Namun sebelum gedung baru itu jadi, ada baiknya kita melihat-lihat penjualan emas di Permata Cikini dan Menteng Prada. Letak Permata Cikini ini bersebelahan dengan bekas Pasar Cikini Ampiun. Di sini setidaknya bercokol sekitar 40 toko perhiasan emas. Rata-rata tiap toko yang menempati areal seluas 2,5 meter x 3 meter. Toko-toko itu baru buka pukul 11.00 siang dan tutup pada pukul 05.00 sore.

Adapun jumlah toko emas yang berada di Menteng Prada sebanyak 20 toko. Toko-toko emas di Menteng Prada ini terletak di lantai satu. Pedagang di sini lebih beruntung karena menempati toko seluas 15 meter persegi, jauh lebih luas dibanding luas toko di Permata Cikini.

Ketika KONTAN bertandang ke sentra penjualan emas ini pada Kamis (4/8) pekan lalu, sentra ini sepertinya sedang sepi pengunjung. Dari puluhan toko yang buka, hanya beberapa toko saja yang nampak ada pengunjungnya. "Ya, puasa begini memang sepi," ujar Tanti Suwirya, pengelola toko emas Cakra Kirana.

Pemandangan tak jauh berbeda tampak di Menteng Prada. Di sini pun suasana toko terlihat sepi dan hanya terlihat beberapa pengunjung wara-wiri yang datang untuk melihat-lihat dan bertanya pada pengelola toko tentang perhiasan emas.

Domy, pemilik Toko Emas Mudjur di Menteng Prada, menceritakan, sejatinya toko-toko emas di Menteng Prada baru ada sekitar 10 tahun yang lalu. "Sedangkan penjual di Permata Cikini sudah jauh lebih lama berdiri," ujar Domy.

Domy menambahkan, beberapa pedagang emas di Menteng Prada adalah pindahan dari Pasar Cikini Ampiun yang kini dibongkar dan akan dibangun Cikini Gold Center itu.

Kabarnya, akibat pembongkaran Pasar Cikini Ampiun, pamor sentra emas Cikini jadi memudar. Apalagi, para pedagang di situ kemudian dipindahkan di Permata Cikini dan di Menteng Prada. "Tidak benar jika perbedaan lokasi membuat citra sentra emas ini berubah," imbuh Domy, bersemangat.

Menurut Domy, sejak digusur dari Ampiun, ada penilaian bahwa mutu emas di sentra emas Cikini melorot karena lebih banyak menjual emas untuk kalangan menengah ke bawah. Toh, Domy membantahnya. "Faktanya tak ada perbedaan harga yang signifikan di antara penjual. Yang membedakan model dan pilihan perhiasan," ungkapnya.

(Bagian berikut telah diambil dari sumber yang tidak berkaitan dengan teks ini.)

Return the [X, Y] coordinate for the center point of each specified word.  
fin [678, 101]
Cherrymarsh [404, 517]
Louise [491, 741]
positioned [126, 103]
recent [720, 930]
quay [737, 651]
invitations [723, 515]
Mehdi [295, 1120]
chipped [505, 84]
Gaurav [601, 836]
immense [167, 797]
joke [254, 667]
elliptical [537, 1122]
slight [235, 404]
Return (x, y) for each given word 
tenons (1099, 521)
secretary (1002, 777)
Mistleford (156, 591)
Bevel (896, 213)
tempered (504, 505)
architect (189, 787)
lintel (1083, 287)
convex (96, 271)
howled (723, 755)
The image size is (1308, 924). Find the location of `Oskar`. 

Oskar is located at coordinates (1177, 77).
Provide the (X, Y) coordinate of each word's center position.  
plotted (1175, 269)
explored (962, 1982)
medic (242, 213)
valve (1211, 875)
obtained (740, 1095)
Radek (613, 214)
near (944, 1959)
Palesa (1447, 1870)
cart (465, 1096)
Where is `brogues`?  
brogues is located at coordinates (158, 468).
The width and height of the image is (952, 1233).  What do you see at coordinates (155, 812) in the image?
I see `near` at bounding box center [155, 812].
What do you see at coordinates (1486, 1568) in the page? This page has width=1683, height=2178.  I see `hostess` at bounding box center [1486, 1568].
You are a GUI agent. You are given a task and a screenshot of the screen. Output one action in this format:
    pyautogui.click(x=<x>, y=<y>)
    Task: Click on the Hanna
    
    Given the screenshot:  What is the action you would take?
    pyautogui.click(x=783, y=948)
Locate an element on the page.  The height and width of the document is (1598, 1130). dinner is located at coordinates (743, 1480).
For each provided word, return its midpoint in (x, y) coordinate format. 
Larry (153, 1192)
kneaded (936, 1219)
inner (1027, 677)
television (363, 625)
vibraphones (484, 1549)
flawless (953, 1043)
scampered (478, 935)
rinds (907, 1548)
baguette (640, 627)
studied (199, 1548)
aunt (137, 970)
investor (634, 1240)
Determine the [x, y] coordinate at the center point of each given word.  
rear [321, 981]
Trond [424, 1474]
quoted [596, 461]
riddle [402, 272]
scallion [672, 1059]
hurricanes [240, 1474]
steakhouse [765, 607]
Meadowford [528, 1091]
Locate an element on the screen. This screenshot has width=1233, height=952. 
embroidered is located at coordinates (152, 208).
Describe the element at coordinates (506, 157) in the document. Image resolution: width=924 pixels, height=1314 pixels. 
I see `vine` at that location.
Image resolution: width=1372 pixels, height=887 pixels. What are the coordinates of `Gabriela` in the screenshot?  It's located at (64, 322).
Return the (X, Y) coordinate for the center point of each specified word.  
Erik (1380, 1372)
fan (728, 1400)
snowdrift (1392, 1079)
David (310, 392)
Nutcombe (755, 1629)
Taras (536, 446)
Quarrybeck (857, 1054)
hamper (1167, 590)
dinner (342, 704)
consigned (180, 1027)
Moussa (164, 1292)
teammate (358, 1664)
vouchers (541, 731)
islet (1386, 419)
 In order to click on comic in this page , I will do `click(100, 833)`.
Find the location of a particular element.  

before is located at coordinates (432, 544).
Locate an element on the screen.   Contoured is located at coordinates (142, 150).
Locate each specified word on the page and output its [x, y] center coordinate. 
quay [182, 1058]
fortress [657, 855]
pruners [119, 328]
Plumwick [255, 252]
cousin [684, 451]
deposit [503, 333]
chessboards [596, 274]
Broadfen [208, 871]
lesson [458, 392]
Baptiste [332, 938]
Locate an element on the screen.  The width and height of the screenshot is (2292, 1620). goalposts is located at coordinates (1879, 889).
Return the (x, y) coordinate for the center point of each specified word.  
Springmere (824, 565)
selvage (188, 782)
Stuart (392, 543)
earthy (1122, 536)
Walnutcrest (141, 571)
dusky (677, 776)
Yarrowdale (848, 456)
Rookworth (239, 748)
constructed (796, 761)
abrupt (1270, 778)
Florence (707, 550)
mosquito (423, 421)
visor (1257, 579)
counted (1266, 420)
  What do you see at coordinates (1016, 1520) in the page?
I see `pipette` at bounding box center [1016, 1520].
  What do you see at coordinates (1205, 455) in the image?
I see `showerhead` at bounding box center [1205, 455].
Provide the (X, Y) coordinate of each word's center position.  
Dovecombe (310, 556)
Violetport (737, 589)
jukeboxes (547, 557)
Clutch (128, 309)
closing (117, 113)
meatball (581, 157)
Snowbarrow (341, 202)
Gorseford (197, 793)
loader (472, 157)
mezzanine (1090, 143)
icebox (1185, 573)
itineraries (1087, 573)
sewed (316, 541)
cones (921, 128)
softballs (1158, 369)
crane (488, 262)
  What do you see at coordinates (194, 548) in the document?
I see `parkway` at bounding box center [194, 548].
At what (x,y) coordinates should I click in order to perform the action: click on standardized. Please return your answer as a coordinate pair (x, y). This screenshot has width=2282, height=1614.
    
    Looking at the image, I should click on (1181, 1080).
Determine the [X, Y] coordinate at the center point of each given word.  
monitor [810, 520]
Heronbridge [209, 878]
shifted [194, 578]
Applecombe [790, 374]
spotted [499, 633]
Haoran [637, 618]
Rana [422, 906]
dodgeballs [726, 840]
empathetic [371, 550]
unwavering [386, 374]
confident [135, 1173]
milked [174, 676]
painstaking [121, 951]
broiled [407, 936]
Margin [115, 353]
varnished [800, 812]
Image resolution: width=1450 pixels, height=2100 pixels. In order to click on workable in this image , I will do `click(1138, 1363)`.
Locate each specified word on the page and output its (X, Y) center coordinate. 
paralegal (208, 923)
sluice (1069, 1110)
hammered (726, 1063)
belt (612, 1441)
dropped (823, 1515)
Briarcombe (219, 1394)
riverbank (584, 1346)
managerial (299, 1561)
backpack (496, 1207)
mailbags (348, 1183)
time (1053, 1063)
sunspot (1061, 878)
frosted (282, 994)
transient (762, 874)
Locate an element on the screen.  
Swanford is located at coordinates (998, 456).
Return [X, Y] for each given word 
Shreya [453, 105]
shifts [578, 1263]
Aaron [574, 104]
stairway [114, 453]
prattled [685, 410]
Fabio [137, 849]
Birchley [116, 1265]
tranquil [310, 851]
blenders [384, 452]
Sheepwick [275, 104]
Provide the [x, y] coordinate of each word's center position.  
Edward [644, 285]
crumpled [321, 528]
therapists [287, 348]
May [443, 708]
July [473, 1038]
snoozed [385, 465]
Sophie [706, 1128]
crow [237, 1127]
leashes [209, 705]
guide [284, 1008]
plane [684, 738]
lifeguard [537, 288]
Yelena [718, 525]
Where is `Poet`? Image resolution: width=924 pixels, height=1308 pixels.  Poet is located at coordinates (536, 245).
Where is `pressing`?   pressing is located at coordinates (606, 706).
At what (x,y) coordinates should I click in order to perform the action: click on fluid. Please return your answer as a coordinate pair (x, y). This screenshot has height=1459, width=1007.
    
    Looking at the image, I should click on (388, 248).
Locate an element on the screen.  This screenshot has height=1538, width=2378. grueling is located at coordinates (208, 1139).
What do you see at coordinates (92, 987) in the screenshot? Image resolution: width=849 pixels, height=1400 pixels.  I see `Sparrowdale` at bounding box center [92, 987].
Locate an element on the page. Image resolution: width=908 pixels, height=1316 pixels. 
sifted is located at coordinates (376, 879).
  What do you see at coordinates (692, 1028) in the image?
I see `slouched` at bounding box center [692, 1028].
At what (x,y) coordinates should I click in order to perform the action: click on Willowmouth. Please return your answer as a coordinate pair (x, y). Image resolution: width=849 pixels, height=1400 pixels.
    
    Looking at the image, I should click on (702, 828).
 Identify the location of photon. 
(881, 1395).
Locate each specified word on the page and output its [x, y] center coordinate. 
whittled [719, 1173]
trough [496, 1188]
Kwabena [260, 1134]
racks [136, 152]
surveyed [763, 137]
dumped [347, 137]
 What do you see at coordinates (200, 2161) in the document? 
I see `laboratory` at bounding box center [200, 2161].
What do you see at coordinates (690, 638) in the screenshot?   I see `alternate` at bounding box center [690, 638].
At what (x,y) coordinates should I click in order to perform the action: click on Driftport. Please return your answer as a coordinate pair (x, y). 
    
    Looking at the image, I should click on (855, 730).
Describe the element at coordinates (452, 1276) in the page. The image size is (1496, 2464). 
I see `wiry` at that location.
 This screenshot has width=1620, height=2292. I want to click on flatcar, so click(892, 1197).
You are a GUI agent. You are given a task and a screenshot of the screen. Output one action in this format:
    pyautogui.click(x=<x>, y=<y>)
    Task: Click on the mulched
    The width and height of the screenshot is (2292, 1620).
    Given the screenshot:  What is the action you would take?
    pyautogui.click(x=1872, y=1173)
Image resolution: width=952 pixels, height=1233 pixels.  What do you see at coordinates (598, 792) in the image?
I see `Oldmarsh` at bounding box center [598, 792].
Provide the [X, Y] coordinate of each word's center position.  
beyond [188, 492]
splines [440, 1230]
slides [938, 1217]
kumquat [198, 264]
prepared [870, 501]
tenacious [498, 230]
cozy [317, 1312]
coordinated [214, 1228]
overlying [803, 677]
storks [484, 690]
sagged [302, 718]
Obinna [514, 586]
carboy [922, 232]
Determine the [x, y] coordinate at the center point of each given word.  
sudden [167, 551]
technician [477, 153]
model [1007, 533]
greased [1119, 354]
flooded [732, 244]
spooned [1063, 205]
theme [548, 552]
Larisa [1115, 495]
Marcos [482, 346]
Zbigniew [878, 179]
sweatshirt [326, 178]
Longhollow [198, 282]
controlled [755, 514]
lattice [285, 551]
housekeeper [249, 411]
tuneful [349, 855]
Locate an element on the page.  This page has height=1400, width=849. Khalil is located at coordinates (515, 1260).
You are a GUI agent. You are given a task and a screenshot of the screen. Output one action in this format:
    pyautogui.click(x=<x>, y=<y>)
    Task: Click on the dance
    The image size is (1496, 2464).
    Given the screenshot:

Yang jelas, menurunnya pamor sentra emas Cikini ini sepertinya hanya rumor di kalangan pedagang emas di Jakarta. Namun, bagi Dwi Irianti sentra emas Cikini masih moncer. Dwi sendiri mengaku sering datang ke tempat pasar emas ini.

Selain datang untuk membeli atau menjual emas, ada kalanya Dwi datang sekadar mereparasi atau membersihkan emas koleksinya. "Dari dulu tempat ini sudah terkenal sebagai sentra emasnya Jakarta," ujar Dwi.

Menurut Dwi, pedagang-pedagang di sentra emas sudah berpengalaman untuk menilai mutu sebuah perhiasan. "Bisa dibilang kualitas emas di sentra ini sudah melegenda, jadi kalau mau cari emas datang saja ke sini," ujarnya, beriklan.